(Saved data entries)
+===+
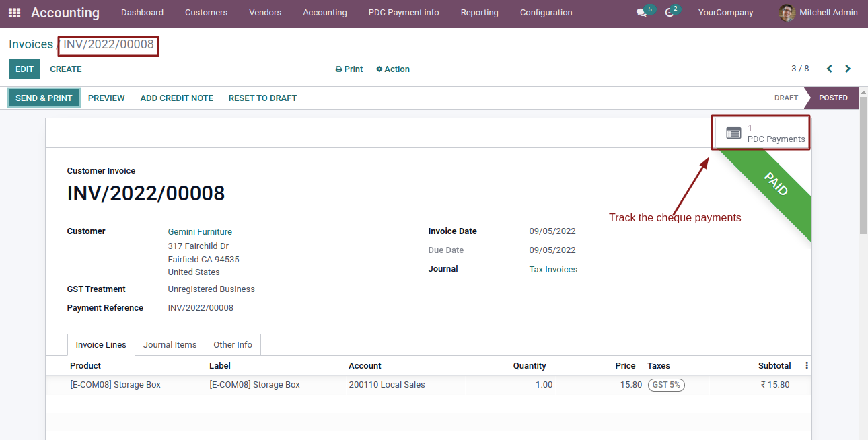Open the apps grid menu icon
This screenshot has height=440, width=868.
14,13
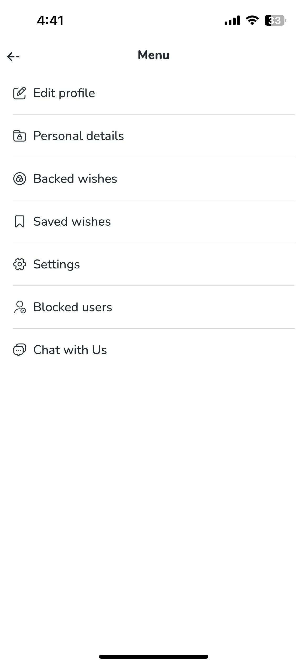Click the Menu title header

click(154, 55)
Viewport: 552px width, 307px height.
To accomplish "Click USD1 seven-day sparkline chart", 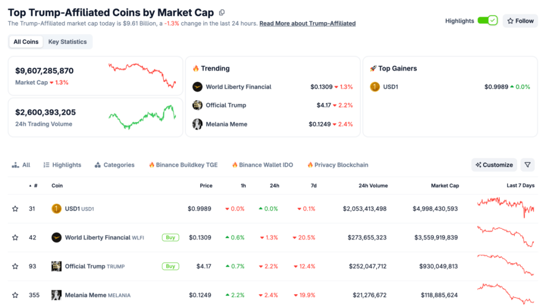I will [x=506, y=207].
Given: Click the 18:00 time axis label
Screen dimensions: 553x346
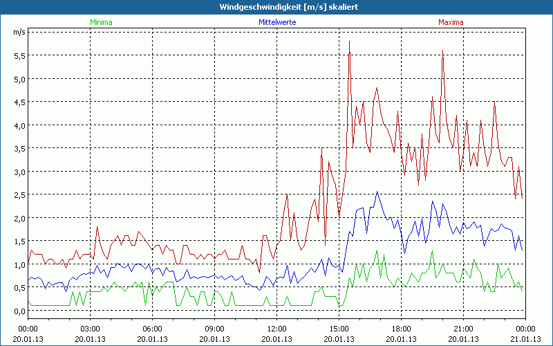Looking at the screenshot, I should (401, 329).

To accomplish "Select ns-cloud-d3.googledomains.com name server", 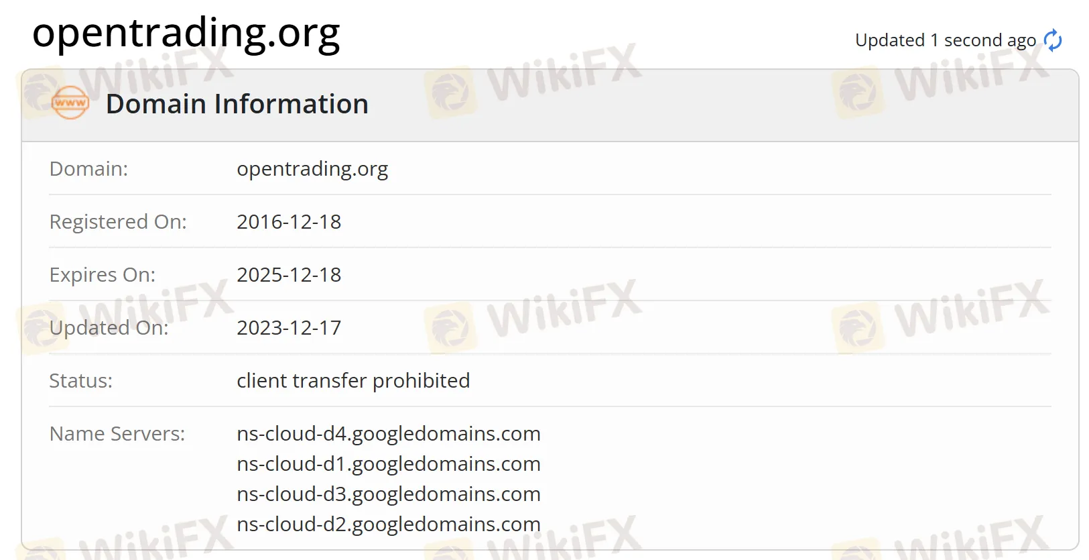I will pos(389,494).
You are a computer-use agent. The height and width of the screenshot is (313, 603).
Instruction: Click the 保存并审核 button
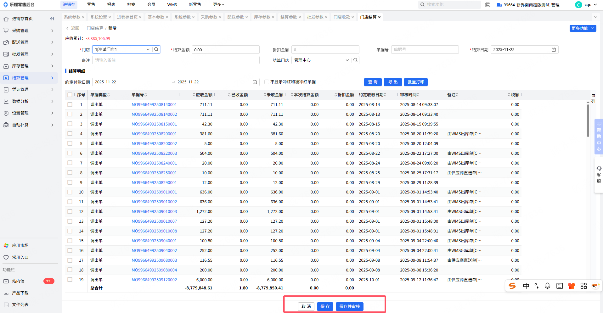point(349,306)
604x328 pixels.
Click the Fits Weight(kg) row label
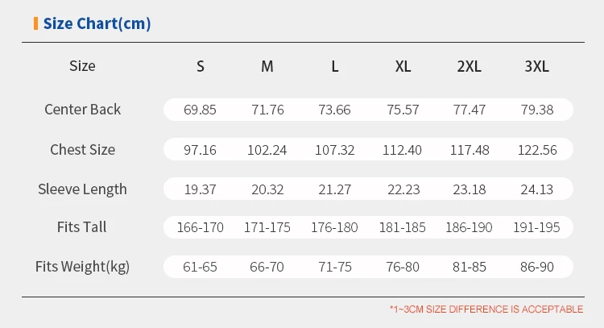(x=82, y=267)
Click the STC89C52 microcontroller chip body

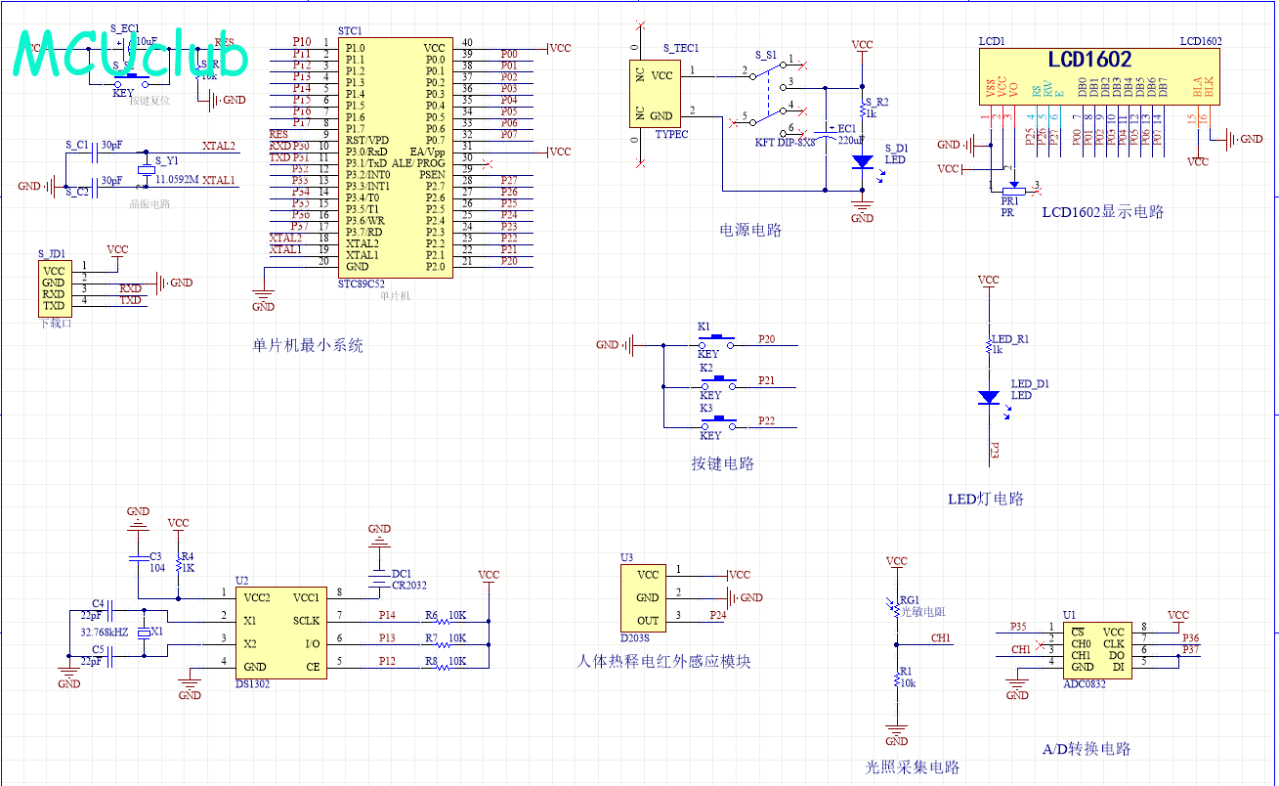[395, 156]
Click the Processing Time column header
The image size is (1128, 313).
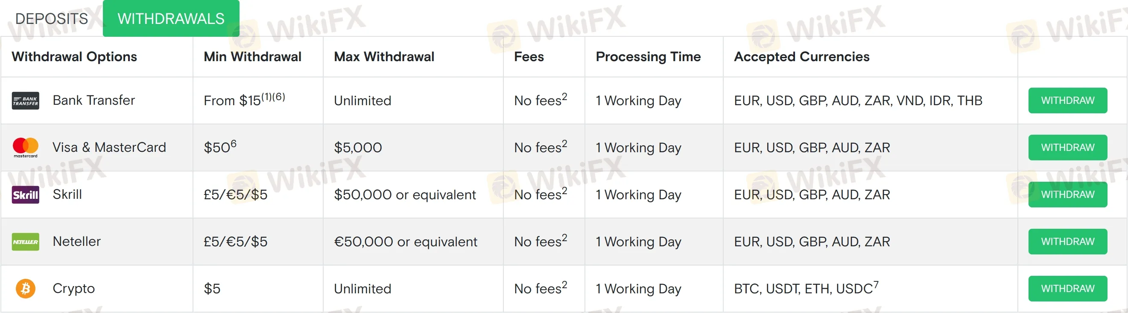click(x=648, y=57)
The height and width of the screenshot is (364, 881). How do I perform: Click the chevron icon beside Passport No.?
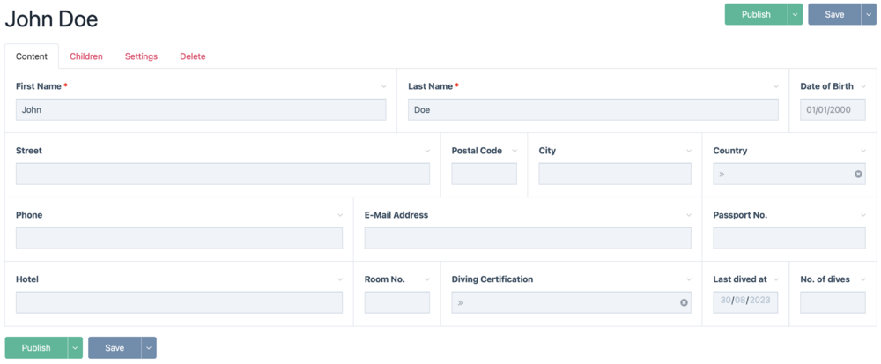tap(863, 215)
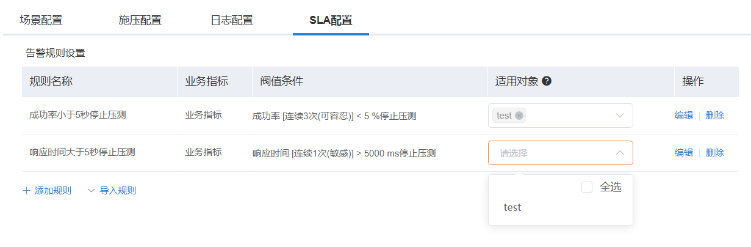The height and width of the screenshot is (247, 751).
Task: Tick the 全选 checkbox
Action: [x=587, y=188]
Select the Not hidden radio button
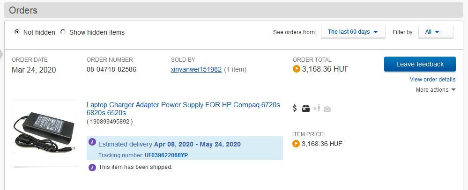Screen dimensions: 468x190 (x=17, y=32)
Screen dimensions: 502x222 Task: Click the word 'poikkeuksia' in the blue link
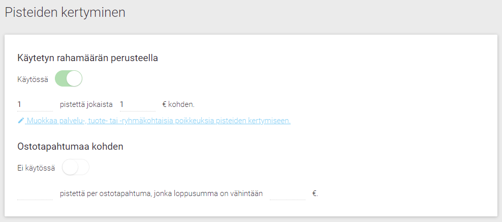click(x=195, y=121)
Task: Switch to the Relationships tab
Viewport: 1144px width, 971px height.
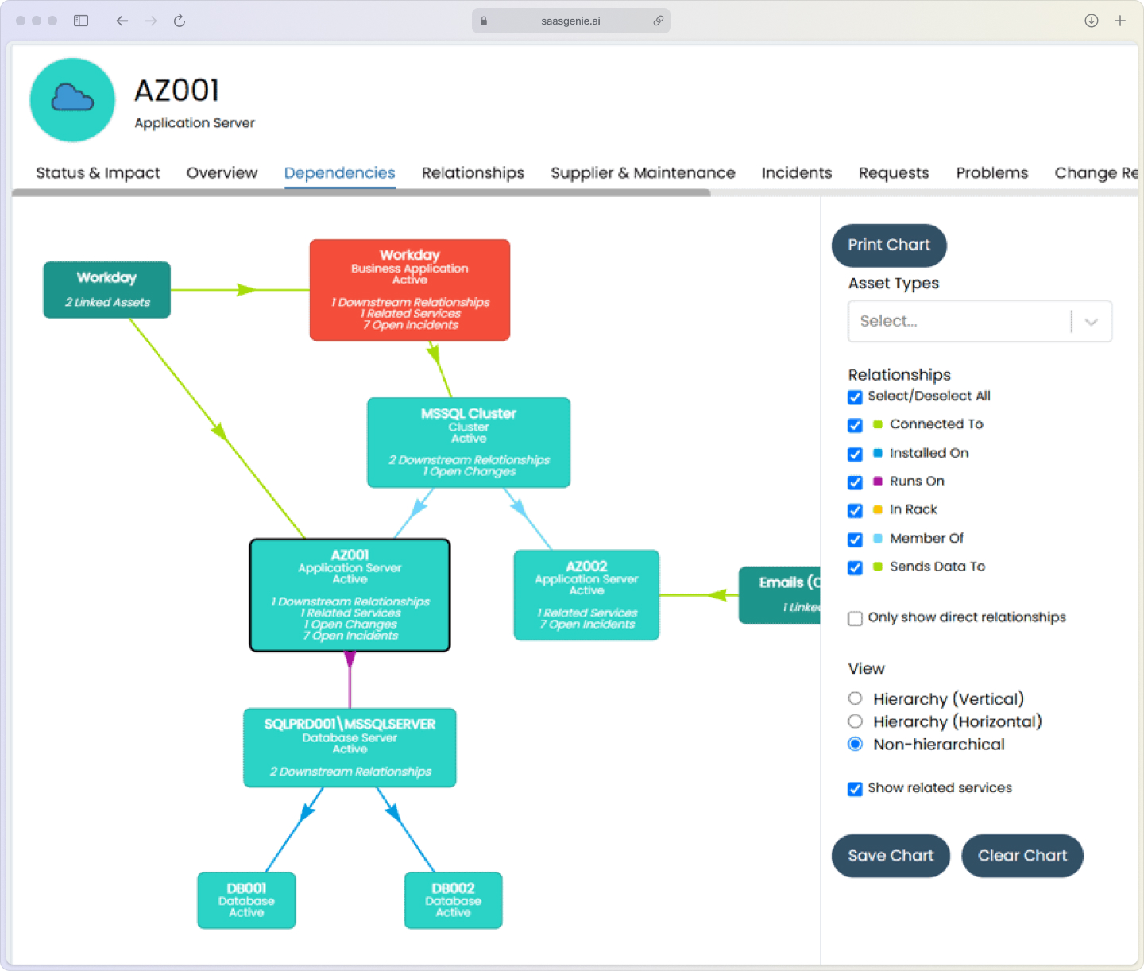Action: coord(473,172)
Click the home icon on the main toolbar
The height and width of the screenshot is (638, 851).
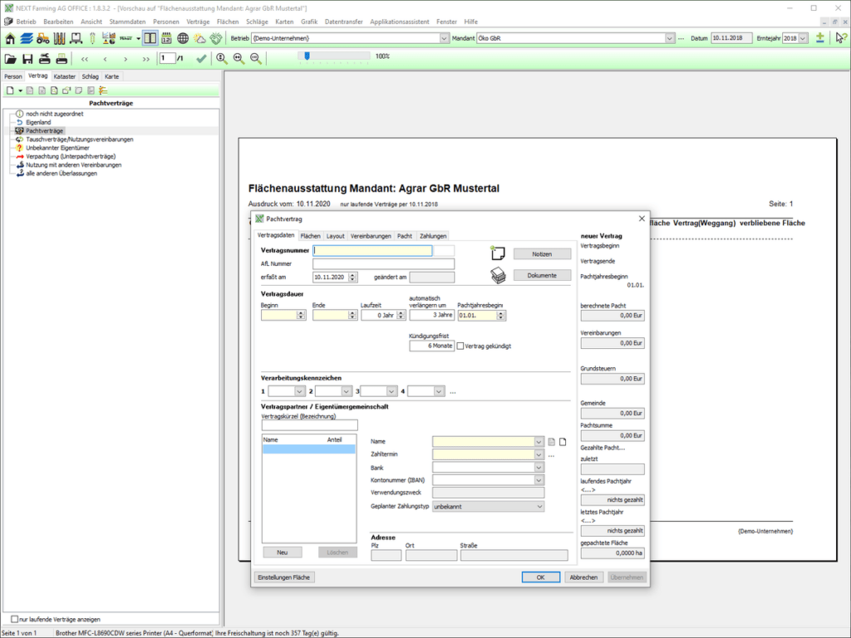[x=12, y=37]
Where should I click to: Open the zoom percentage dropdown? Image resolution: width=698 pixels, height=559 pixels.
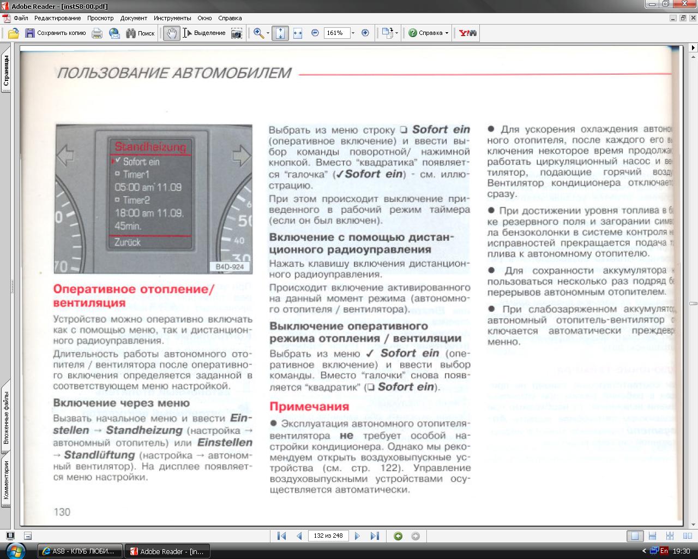pos(353,33)
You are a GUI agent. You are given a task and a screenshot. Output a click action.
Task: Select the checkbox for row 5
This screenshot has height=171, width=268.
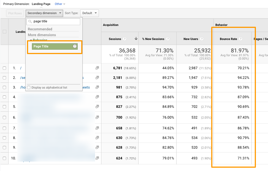click(4, 107)
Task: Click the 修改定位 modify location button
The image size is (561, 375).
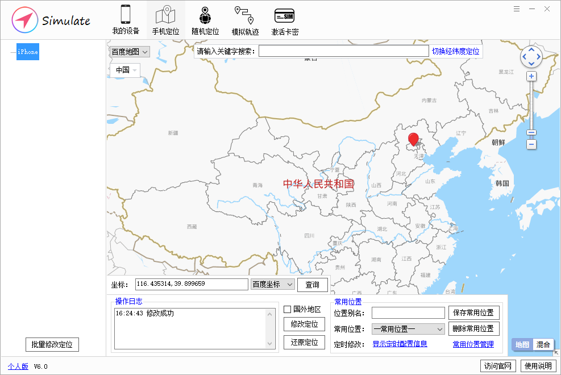Action: click(304, 324)
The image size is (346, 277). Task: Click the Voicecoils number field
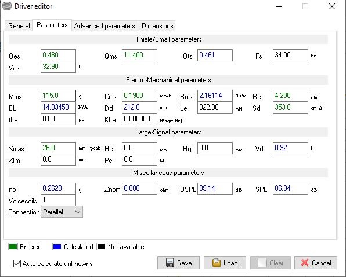pyautogui.click(x=58, y=200)
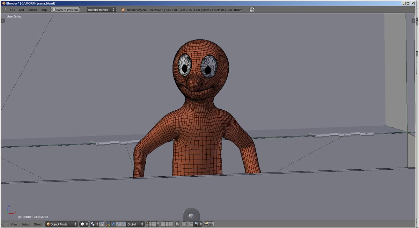Viewport: 419px width, 228px height.
Task: Click the Back to Previous button
Action: tap(65, 10)
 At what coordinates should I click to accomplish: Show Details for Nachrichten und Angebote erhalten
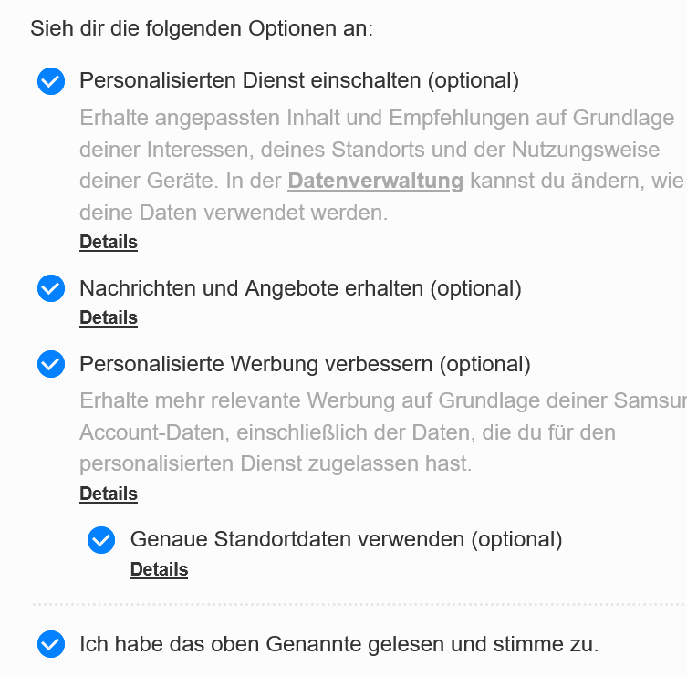pos(109,317)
+===+
*The problem*
Please provide nothing but the number of lines in the records that hold the string "agent".

*Response to this task*
2